Haut les cœurs journalistes du Burkna Faso !

Le 3 mai dernier, à l’instar de toute la Communauté internationale, le Burkina Faso a commémoré la Journée mondiale de la liberté de la presse. Comme à l’accoutumée ce fut l’occasion pour les associations de journalistes et des éditeurs de presse de jeter un regard critique sur l’exercice de cette liberté au cours de l’année. Tout naturellement, c’est un bilan sans complaisance qui a été dressé et au total on peut affirmer qu’il y a plus de motifs de satisfactions que de plainte au «Pays des hommes intègres» sur la question. C’est vrai qu’il y a des couacs ici et là et que des journalistes ont été gênés dans leur profession mais on est loin de ce qui se vit ailleurs, même de ces pays réputés d’une démocratie plus avancée que la nôtre. Il ne faut pas faire la fine bouche et le reconnaître en tout humilité. Certainement, qu’il ne faut pas se contenter des résultats déjà acquis et qu’il faudra batailler ferme pour que le prochain bilan soit encore moins chargé et davantage en faveur de la liberté de la presse mais aussi des journalistes.
Peut-être qu’il faudra de plus s’occuper du sort du journaliste lui-même, car derrière les grands principes il faut voir le quotidien de femmes et d’hommes de chair et de sang. Ce combat-ci responsabilise davantage les acteurs du métier eux-mêmes même si là aussi l’apport de l’Etat peut être déterminant. Les partenaires au développement devront jouer eux aussi jouer leur partition, au lieu de se limiter à nous aider à dénoncer les dérives de nos gouvernants et de nos concitoyens.
Quand on connaît les conditions difficiles dans lesquelles officient les journalistes on ne peut que leur jeter des fleurs. Malheureusement on se plait à les critiquer et à les accuser d’être corrompus par l’adversaire lorsqu’on est critiqué. A cet effet comment ne pas lorgner du côté des politiques d’autant que nous sommes dans une année électorale et que le quotidien se fera à côté d’eux !

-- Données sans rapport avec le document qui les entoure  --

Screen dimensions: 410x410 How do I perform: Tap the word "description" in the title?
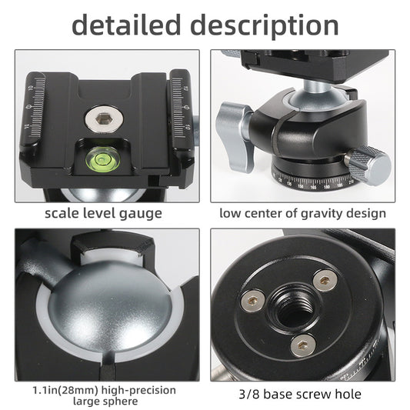pyautogui.click(x=265, y=25)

S’il est un corps dans la société qui sollicite le plus la presse c’est bien celui-ci. C’est aussi lui qui lui joue les coups les plus tordus. Une parfaite illustration de cette réalité en cette journée commémorative, est la sortie pour le moins ubuesque de Me SANKARA de l’UNIR-MS qui se pique de «manger son piment dans notre bouche» en s’adressant sur elle pour attaquer le pouvoir. C’est de bonne guerre serait-on tenté de dire, mais il faut craindre qu’une telle attitude ne galvaude le symbole de cette journée en en faisant un simple sujet de politique politicienne. Le risque est d’autant grand que le monsieur se réclame d’un régime des plus anti-démoncratiques que notre pays ait connu et qui a été loin de ne faire que des heureux dans le monde de la presse. Quand en plus il vient donner des leçons aux journalistes on tombe des nues.
C’est le lieu de lui dire que de leçons nous n’avons pas à recevoir de lui. Pour le reste il est libre de ses opinions et s’il croit réellement aux valeurs du 3 mai qu’il l’ôte de son agenda politique ! Il ferait ainsi preuve de grandeur d’esprit et de sa capacité à s’élever au-dessus de ses petits calculs d’intérêts personnels.